In general, using Pascal interfaces is of course OK, and there are many ways to code something like “various selectable components may define a menu”. E.g. you can as well use behaviors (see Behaviors | Manual | Castle Game Engine , tutorial describes them: Tutorial: 3D physics fun (aka "the bad way to play chess") | Castle Game Engine ). I’m not saying that behaviors are a better design in this case – I don’t understand your “problem space” yet properly to advise anything I’m just pointing to various options.
I use this interface because I created three different child classes of the game essences. So, this Interface can create menu for interaction with different things (as TCastleDesign)…
… and, after that, I need to bind this menu with player character. I use another Interface, because I need different procedures to interaction with different things.
I planned use this idea for all game objects. Full algorithm is:
player click on the sprite
sprite is bounded with some game essence. I need Interface, because game don’t know, what this essence is - character, container or something else.
interface realization of this specific essence return TCastleDesign for interaction with it.
In the next step another interface bounds player with this TCastleDesign.
But now I think it is not optimal. For example, I don’t need return some TCastleDesign. For example, I want just change the scene or something else.
@michalis , as I understand, I can add different behaviors to different game essences, but call them in the same procedure (with mouse click on the sprite in my case)?
It seems some close to Interfaces idea - creating the classes composition without the problem of multiple inheritance?
For now I created my current interface method more universal, as procedure.
I made mistake in designing, but for now it is Ok, I think.
Nevertheless I interested is the Behaviors are good alternative to Interfaces in more of cases?..
The idea is that you can add multiple behaviors to one TCastleTransform.
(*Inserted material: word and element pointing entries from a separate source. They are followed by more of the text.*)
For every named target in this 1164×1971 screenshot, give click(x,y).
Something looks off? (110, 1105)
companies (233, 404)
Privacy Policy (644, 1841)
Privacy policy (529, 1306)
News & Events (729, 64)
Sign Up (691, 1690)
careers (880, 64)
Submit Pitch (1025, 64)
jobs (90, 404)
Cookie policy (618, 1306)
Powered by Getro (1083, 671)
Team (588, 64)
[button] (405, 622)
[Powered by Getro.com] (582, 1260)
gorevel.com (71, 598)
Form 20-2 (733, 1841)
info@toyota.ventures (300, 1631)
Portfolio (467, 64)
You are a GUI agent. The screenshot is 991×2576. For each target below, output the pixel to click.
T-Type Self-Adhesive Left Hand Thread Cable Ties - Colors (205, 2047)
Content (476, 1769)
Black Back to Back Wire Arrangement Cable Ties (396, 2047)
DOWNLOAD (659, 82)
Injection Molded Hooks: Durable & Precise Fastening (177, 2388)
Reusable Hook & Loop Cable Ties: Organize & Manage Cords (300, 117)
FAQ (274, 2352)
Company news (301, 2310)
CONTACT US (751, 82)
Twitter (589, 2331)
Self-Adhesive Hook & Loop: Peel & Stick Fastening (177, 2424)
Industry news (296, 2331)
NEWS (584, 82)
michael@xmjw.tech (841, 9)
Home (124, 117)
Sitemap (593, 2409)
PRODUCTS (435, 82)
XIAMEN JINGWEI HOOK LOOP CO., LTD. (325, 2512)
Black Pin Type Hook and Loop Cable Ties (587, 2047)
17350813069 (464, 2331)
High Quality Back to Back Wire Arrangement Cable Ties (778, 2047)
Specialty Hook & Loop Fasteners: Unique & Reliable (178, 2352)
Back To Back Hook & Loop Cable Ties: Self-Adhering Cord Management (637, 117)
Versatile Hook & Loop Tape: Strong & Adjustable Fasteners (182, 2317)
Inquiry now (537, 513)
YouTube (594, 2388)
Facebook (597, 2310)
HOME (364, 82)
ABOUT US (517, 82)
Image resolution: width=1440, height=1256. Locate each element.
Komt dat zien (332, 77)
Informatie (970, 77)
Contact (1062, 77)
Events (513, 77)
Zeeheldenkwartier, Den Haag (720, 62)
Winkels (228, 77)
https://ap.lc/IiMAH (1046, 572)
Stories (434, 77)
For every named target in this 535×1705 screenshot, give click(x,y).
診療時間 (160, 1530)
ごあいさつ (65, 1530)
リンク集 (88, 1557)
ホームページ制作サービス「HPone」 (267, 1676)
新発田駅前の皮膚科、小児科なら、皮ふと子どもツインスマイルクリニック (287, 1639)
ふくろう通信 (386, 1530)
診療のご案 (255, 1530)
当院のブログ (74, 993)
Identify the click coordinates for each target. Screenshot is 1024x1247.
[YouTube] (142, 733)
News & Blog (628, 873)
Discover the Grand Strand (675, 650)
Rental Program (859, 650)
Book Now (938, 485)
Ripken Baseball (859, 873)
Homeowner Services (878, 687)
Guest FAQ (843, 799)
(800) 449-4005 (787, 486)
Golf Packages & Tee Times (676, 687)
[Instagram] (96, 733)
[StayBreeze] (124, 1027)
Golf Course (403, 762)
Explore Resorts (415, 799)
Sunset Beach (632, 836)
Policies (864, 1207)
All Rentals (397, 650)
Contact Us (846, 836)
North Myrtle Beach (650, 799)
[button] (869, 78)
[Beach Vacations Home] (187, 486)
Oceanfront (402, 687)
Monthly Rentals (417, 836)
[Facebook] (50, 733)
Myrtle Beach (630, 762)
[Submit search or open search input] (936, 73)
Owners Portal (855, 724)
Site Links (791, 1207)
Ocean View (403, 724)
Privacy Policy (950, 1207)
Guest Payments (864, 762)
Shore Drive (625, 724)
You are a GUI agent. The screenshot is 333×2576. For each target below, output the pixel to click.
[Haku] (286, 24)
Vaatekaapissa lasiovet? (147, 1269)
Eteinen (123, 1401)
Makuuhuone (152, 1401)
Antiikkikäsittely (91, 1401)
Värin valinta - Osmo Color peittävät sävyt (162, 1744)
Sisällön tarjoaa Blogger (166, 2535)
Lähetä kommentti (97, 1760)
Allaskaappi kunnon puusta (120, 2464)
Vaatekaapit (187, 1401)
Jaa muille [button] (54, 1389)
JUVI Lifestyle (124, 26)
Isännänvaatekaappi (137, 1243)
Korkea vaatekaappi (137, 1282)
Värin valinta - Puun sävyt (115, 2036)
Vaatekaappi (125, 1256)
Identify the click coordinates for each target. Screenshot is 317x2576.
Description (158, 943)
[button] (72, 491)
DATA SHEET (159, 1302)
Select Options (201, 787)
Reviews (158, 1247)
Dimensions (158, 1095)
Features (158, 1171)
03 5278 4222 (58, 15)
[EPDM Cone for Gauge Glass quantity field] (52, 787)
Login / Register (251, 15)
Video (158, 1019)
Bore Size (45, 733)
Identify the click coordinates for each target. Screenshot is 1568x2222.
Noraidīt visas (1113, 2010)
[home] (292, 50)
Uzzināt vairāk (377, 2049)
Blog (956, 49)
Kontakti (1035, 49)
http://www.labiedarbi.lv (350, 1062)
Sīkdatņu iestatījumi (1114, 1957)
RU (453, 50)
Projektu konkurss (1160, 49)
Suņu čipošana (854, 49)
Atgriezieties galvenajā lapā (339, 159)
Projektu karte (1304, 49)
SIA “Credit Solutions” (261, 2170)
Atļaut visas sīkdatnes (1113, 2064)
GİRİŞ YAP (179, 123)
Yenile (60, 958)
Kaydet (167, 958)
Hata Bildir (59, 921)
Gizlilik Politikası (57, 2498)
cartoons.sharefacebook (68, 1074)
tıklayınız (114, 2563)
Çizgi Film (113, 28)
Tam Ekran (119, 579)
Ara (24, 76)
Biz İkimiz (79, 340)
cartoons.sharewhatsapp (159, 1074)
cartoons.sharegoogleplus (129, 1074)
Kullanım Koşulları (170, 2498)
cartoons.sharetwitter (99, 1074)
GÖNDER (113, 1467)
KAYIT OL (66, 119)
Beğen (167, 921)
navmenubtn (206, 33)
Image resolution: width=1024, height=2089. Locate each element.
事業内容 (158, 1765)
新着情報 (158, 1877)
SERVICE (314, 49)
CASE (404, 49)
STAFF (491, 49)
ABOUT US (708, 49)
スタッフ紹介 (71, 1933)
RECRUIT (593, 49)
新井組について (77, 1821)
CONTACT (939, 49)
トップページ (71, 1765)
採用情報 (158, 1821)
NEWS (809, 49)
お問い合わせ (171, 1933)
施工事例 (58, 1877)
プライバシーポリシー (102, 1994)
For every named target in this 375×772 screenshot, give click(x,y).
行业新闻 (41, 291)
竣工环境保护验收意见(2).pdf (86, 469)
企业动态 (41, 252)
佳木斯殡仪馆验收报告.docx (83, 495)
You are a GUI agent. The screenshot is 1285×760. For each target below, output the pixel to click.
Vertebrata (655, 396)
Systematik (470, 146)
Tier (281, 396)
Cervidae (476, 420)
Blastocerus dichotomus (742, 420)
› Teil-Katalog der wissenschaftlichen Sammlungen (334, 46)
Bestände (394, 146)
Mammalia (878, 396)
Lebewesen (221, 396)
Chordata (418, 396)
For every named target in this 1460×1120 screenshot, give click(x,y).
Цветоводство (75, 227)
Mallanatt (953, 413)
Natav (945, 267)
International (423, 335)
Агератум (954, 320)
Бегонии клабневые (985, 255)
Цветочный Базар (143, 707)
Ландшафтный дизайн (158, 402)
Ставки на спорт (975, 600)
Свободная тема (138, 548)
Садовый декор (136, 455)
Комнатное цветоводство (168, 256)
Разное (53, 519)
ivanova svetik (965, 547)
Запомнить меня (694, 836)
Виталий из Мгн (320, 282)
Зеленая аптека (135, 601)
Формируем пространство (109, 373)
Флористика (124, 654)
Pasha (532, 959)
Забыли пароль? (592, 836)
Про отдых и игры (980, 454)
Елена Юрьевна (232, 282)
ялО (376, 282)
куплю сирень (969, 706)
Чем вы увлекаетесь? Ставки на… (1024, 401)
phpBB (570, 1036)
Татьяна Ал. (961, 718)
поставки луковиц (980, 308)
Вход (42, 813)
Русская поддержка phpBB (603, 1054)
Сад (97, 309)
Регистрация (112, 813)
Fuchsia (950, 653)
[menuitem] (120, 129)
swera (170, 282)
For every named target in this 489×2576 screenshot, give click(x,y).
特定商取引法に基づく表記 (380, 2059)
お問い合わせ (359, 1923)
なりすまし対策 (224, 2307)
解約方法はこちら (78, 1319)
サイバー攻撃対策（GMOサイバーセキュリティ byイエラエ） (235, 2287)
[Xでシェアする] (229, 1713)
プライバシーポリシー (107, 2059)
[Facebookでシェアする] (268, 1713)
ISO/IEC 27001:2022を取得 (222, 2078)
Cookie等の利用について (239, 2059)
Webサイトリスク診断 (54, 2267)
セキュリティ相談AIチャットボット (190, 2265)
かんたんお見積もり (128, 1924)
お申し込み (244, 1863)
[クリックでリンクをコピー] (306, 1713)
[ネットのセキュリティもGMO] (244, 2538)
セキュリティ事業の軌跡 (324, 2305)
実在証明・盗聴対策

The behavior can express any “property of TCastleTransform that may be shared by various TCastleTransform instances”. For example it can be “logic of creature moving”. Or it can be just some information, like “TBuildingBehavior that describes properties of this building (and is added only to TCastleTransform instances that represent buildings)”.
Indeed, as you say, the pattern allows to use composition – you define a set of behaviors (like “this is a building”, “this is a creature”, “this is an alive creature”, “this is a player”) and then freely mix the behaviors at run-time, adding and removing them as you wish from particular objects.
It can be seen as an alternative to interfaces in some cases. Interfaces allow you to “mark” certain classes (unrelated when it comes to class inheritance) as sharing some API. Behaviors can be used to do the same thing, in a way. For example, you cab check whether something is a building, and access building-specific methods/properties like this:
var
Building: TBuildingBehavior;
begin
Building := MyViewport.TransformUnderMouse.FindBehavior(TBuildingBehavior)
as TBuildingBehavior;
if Building <> nil then
begin
// mouse is over a TCastleTransform with TBuildingBehavior.
// Now we can call methods of Buiding and/or access its fields and properties.